Впрочем, не я только чувствую ее очарование, ее тихое сияние: к ней влекутся все, начиная с моей матери и кончая моими маленькими сестрами. Я подозреваю, что оне влюблены в нее, как я когда-то, в мою гостью с бархаткой на шее.
Отлично вижу, что Юля (старшая сестра) прехорошенькая: розовая, стройная, с красивыми пушистыми бровями. А наружности Наташи я не вижу: я ее люблю.
Вот она сидит у нас, в уголку, разговаривает с мамой и тихо-тихо смеется. У меня ноет сердце от блаженства, тайны — и безысходности. Господи! Ведь я буду ее любить так всю жизнь! Но что же делать? Ведь это же ничем, ничем не может кончиться!

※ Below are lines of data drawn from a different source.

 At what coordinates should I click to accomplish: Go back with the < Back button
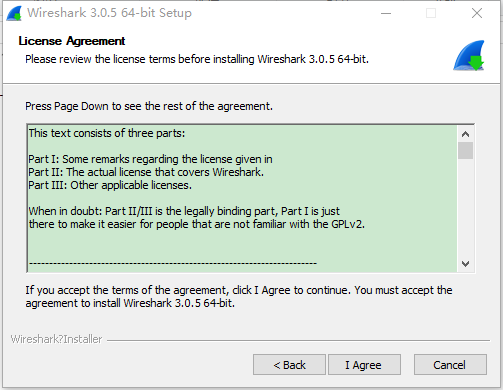(x=289, y=365)
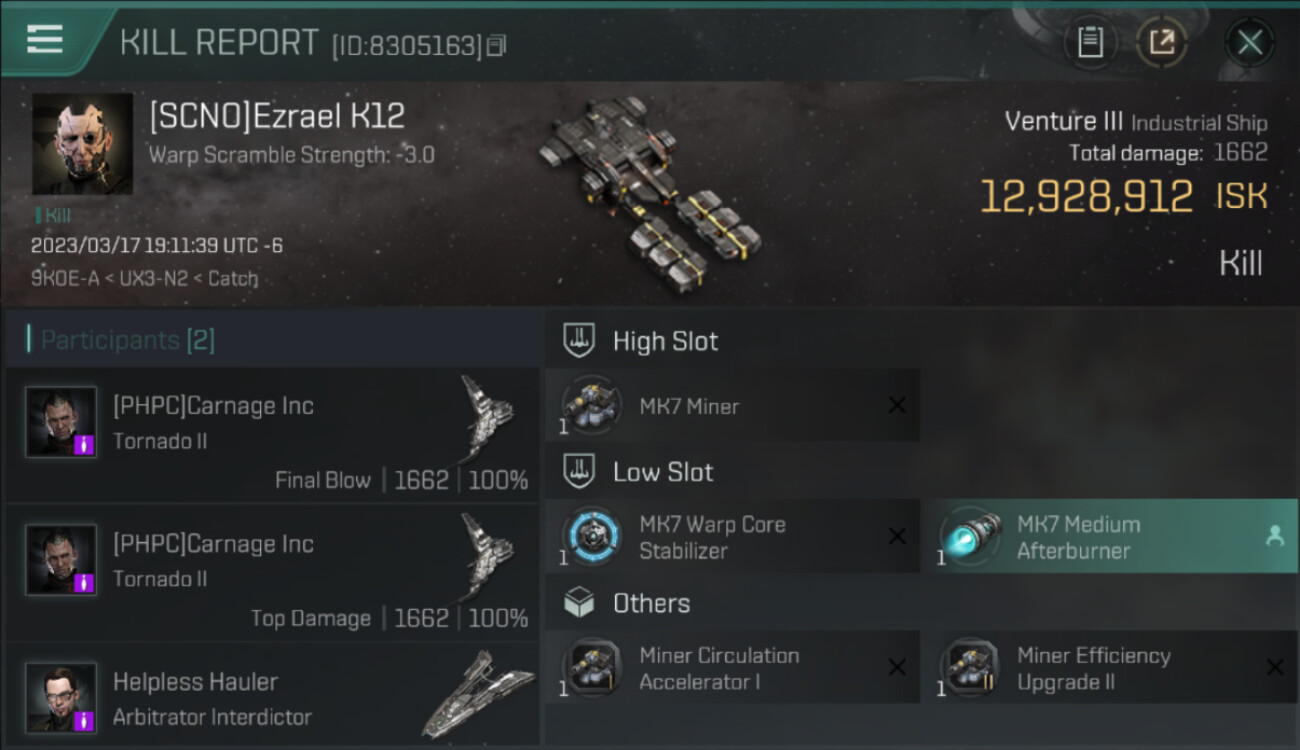Screen dimensions: 1300x750
Task: Click the Helpless Hauler portrait
Action: tap(62, 697)
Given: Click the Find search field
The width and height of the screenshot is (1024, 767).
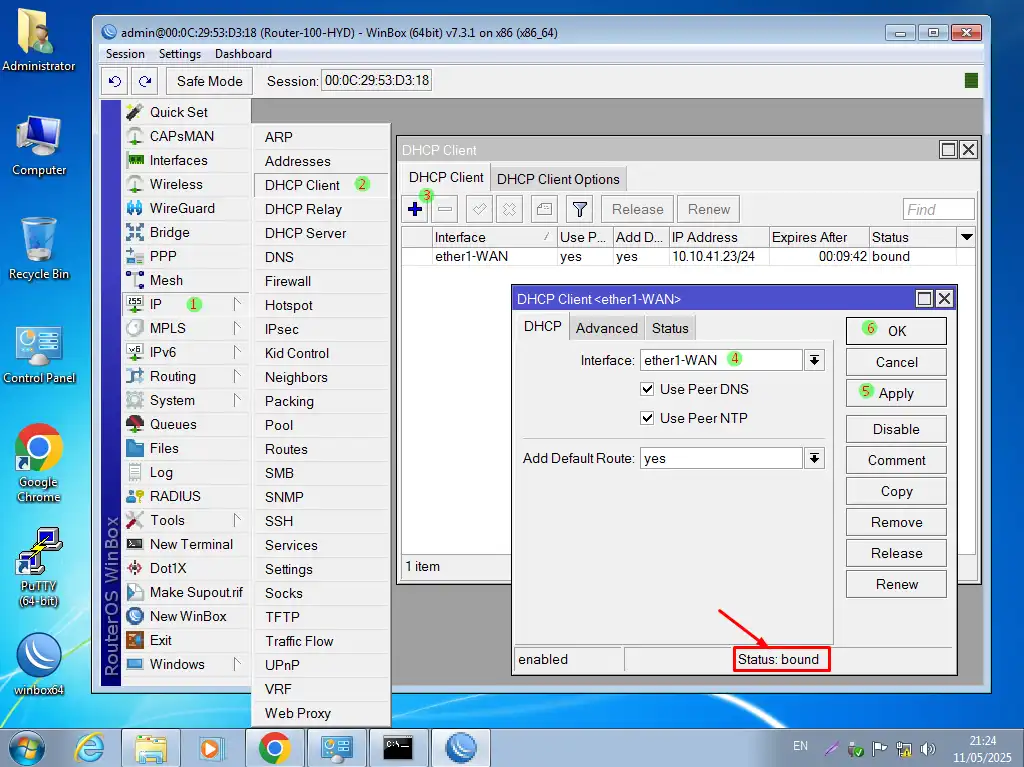Looking at the screenshot, I should point(937,209).
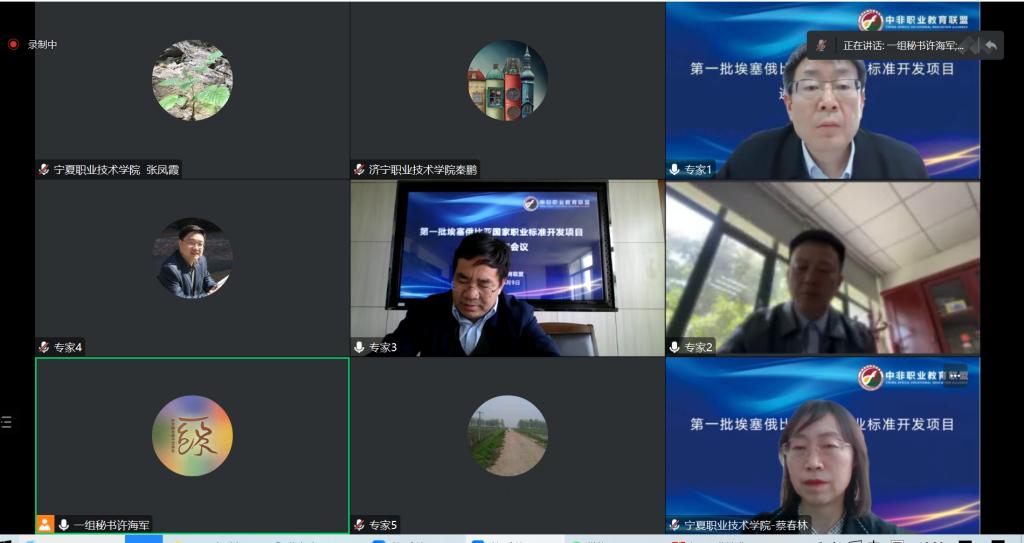Click the microphone icon next to 专家3
Viewport: 1024px width, 543px height.
(359, 347)
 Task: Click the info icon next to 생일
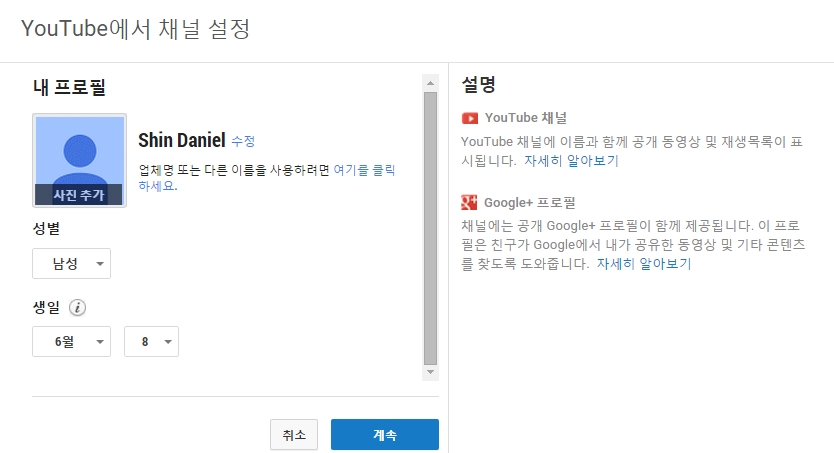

В дневнике (я его веду со страстью и со злобой) — я грубо записываю: «влюбиться без взаимности и смешно, и глупо; постараюсь скорее кончить начатую глупость…» И тут же, маленькими-маленькими буквами, тайком от себя, прибавляю: «Неправда! Вечно буду любить, и вечно хочу любить ее!».
Моя бурность, резкость, порывистость неудержимо влеклась к ее тишине, но от нее же и страдала.
До одиннадцати лет отец позволял мне читать, кроме Жюля Верна, только Гоголя; это хорошо, может быть, потому что Гоголь так мне врезался в душу, что ни одна его строчка не забудется. Но через три года после смерти отца — голова моя была наполнена всей русской литературой, и, признаться, этот поток меня ошеломил. Разобраться сил не было, действительность и книги для меня смешались, и в душе шла какая-то постоянная борьба: для выраженья ее слов не имелось, да и кому 0 ней говорить? Не ей же. Наташе? Тут у меня — никакого смешенья, Наташа действительность, и ни одна любовь в книгах не похожа на мою: моя — единственная.
Меня терзала совершенно безумная ревность: и сейчасная, и будущая. Сейчасная — это ее двоюродная сестра Анюта (не моя, только ее, по отцу). Анюта спокойно приходит к ней, когда хочет, даже ночевать у них остается. И Наташа говорит о ней с лаской и нежностью. Да, да, Анюта… Ну хорошо, пускай Анюта. А вдруг… ведь это же бывает? Вдруг Наташе кто-нибудь сделает предложение, и она согласится? Тогда что?
Меня обливает таким холодом это чудовищное предположение, что я зажмуриваюсь и не хочу дальше думать.
Тоска, гордость и тайна заставляли меня иногда делать глупости: ходить взад и вперед по тротуару мимо серого домика и заглядывать в окна: а вдруг Наташа меня увидит в окно и… позовет? Прохожу случайно, захожу случайно… тут ничего такого нет…
Раз это удалось: меня и вправду позвали. Вечер исключительного счастья, незабвенный вечер: дяди не было дома, и почему-то мы с Наташей, вдвоем, сидели в его комнате. Дядина комната без печки, на дворе мороз, у меня зуб на зуб не попадал, Наташа куталась в пуховый платок… не знаю, о чем мы говорили, говорили тихо, близко, и… ну, словом, я не помню вечера блаженнее.